In designing a pulse transformer, great care must be taken to preserve good wave shape with fast rates of rise and high efficiency. A good pulse transformer design attempts to minimize the leakage inductance, by winding the secondary and primary closely together.

An integrated unit is described where the low-impedance load is made part of the current path of the secondary winding. Advantage is taken of the continuity between the radial conduction current in the secondary winding of the transformer and the radial displacement current in a coaxial transmission line, to physically separate the load from the transformer and still maintain close coupling between the primary and secondary windings.

A step-down transformer is used to convert the 0.5 ohm impedance of the injection current pulse generator to the very low diode impedance of approximately 20x10/-3/ ohm.
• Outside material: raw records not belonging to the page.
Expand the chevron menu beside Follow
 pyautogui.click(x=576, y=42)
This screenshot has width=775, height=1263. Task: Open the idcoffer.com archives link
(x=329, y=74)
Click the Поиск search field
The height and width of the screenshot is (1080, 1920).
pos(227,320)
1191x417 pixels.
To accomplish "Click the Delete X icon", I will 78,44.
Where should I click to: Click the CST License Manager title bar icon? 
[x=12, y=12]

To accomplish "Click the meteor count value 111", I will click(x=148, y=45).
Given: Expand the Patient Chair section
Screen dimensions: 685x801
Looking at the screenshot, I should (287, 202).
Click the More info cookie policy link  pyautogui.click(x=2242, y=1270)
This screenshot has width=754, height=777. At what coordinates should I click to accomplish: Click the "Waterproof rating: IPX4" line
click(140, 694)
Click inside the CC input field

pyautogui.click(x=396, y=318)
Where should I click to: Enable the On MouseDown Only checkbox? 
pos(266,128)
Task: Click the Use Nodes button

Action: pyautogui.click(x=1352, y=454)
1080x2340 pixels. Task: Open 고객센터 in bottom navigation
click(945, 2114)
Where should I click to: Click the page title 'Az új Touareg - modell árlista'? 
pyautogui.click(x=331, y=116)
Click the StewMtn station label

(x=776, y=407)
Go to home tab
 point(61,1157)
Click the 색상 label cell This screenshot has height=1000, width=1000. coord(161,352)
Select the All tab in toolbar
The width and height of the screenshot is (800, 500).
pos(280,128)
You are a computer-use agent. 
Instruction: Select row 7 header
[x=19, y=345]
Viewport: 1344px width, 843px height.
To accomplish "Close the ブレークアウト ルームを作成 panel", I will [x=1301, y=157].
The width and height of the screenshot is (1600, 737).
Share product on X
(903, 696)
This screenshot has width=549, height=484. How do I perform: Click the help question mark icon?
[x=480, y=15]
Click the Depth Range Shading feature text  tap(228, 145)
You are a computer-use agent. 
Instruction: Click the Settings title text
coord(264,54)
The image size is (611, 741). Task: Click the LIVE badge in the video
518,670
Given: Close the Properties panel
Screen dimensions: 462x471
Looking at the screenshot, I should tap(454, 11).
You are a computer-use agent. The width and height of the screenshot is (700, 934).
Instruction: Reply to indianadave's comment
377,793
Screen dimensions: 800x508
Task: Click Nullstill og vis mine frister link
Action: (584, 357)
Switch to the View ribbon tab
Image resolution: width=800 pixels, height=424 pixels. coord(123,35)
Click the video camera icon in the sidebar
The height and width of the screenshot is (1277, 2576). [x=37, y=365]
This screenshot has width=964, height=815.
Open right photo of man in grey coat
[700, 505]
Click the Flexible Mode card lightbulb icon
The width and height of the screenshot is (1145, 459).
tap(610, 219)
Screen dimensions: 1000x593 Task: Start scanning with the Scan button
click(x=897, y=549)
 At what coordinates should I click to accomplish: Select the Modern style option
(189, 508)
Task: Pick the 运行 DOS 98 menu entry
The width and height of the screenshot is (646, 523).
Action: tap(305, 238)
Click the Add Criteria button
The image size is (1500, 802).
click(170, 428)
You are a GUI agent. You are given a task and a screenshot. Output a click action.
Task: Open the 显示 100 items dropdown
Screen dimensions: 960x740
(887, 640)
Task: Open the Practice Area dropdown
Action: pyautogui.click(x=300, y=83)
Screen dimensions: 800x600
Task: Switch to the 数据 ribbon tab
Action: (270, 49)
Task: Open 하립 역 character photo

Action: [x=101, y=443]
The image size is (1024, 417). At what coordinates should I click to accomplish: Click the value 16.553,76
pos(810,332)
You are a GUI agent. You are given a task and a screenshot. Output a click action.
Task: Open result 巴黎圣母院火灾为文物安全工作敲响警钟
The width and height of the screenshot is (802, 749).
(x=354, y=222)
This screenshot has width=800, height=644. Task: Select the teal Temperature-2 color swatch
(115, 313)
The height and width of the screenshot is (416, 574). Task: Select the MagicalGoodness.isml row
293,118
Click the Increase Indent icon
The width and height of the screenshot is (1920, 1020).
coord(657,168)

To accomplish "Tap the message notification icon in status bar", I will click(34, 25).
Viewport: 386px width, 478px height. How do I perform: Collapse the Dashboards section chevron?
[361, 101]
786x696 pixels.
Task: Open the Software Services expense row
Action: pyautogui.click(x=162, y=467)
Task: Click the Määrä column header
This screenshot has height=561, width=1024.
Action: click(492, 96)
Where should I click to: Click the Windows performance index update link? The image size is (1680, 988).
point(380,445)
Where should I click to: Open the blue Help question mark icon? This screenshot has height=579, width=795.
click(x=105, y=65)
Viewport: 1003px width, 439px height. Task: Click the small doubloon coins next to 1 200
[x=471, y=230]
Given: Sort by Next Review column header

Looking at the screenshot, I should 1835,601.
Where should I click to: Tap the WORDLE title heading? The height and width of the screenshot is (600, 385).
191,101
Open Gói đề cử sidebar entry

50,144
The pulse transformer holds the GaAs diode, and is an integral part of the laser device. The electrical parameter and the dimensions of the transformer are determined by the design specification of the laser device, where the GaAs laser diode is operated with an external resonator.

For two watts peak pulse power in the transverse electromagnetic (TEMoo) mode at room temperature, injection current pulses up to 150A are required. Thus, the secondary current in the step-down transformer can be as high as 150A. For a repetition frequency of 10kHz at room temperature, the duration of the injection current pulses is limited to 50ns to keep the temperature rise of the PN junction laser below a few degrees. The frequency band of the transformer, therefore, must extend to at least 25MHz.

For efficient impedance transformation, the laser diode must be placed directly in the current path of the secondary winding of the pulse transformer. To minimize the leakage inductance of the pulse transformer, the secondary winding must tightly enclose the primary winding which is wound on a toroidal core. The geometry of the pulse transformer must be commensurable with the configuration of the optical cavity of the GaAs laser device.

The design shown in the figure meets the requirement of efficient impedance conversion, but also makes it possible to place the laser diode at the optical axis of the external resonator. In the pulse transformer the coil of the primary winding (which has the form of a toroid) is wound on a toroidal core. The secondary winding consists of one turn only. To the secondary winding a low-impedance transmission line is coupled, which is terminated by the GaAs diode.

The secondary winding of one turn has circular syrmetry in reference to the primary winding. The conduction current induced by the magnetic field in the core is radial in the lower and upper part of the secondary winding. Efficient coupling between the secondary winding of the pulse transformer and the coaxial transmission line is accomplished, by the continuity of the radial...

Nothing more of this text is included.